Gringo in Guadalajara

Zoned Out

Zoning is a big difference between the United States and Mexico. Most U.S. cities have rather strict zoning laws in which locations for businesses, housing and industry are neatly specified.  Guadalajara seems to have very little in the way of zoning regulations.  In my neighborhood, there is a car repair shop next door to an apartment house next door to a school.  In another spot there is a small industrial plant with an apartment complex and soccer field on one side and a junior high school on the other side.  Businesses pop up most anywhere.

This lack of zoning adherence creates many tensions and a lot of interesting co-mingling.  Probably the most obvious negative result is noise. Because family homes and apartments are often side-by-side with businesses or industrial spaces, residents must often get used to the accompanying noise. One does not realize the large amount of noise pollution created by say, a taco stand, a junior high school or a tire repair company until one is living next door.  Sometimes there are even various smells that a resident must become accustomed to.

Another issue is trucks.  In the United States it is very clearly defined where and when certain sized trucks can drive on certain streets.  While such laws do exist in Mexico, they are more difficult to uphold when shops, industry and housing intermingle.  Business and industry need big trucks --- to make deliveries and pick up produce.  This means that neighborhoods and smaller streets here are often bombarded with trucks of all shapes, sizes and noise-levels.
This Schneider Electric building is oddly located in a residential neighborhood across the street from a park.
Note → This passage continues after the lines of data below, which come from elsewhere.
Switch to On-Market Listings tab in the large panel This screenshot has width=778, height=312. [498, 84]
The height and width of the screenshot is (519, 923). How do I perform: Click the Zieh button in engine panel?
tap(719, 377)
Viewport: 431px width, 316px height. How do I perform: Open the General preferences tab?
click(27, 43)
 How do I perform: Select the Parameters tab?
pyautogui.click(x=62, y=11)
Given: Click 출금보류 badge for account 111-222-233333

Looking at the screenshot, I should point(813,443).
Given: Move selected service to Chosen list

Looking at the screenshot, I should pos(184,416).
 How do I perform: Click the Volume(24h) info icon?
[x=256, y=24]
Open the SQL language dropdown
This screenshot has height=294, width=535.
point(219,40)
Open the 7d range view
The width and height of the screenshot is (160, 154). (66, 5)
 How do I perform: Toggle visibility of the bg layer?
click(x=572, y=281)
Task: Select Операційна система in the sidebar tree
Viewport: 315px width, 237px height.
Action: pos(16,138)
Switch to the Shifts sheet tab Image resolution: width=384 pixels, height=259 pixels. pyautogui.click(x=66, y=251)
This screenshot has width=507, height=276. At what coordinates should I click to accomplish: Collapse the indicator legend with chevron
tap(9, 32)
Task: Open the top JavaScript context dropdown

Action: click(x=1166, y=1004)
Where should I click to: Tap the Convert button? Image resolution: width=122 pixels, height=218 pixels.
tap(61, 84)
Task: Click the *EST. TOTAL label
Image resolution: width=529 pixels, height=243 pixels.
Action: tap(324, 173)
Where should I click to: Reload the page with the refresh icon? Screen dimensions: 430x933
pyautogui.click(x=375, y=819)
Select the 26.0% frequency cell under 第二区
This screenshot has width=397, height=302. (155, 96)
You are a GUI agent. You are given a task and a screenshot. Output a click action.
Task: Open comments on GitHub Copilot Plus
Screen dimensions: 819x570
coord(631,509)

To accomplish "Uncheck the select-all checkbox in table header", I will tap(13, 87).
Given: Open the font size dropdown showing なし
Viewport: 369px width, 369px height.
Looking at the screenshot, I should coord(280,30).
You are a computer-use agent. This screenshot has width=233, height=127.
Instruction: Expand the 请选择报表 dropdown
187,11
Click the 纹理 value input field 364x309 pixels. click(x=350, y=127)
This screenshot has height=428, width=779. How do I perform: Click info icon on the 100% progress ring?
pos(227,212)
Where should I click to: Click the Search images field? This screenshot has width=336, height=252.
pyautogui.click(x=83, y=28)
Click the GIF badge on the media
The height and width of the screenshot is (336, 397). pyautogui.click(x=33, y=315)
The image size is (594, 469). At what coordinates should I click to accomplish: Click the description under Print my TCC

However, there are definitely benefits to the intermixed zoning.  At least if you enjoy the hustle and bustle of a big city.  Mixed zoning creates lively neighborhoods.  There is contstant motion, constant movement in such places as people come and go.  There is foot traffic, space negotiation and constant interaction.  The experience is a cacophony of sounds and a kaleidoscope of movement that is lacking in most U.S. areas, excepting commercial districts.  In short, to live in a Mexican neighborhood is to be part of a scene.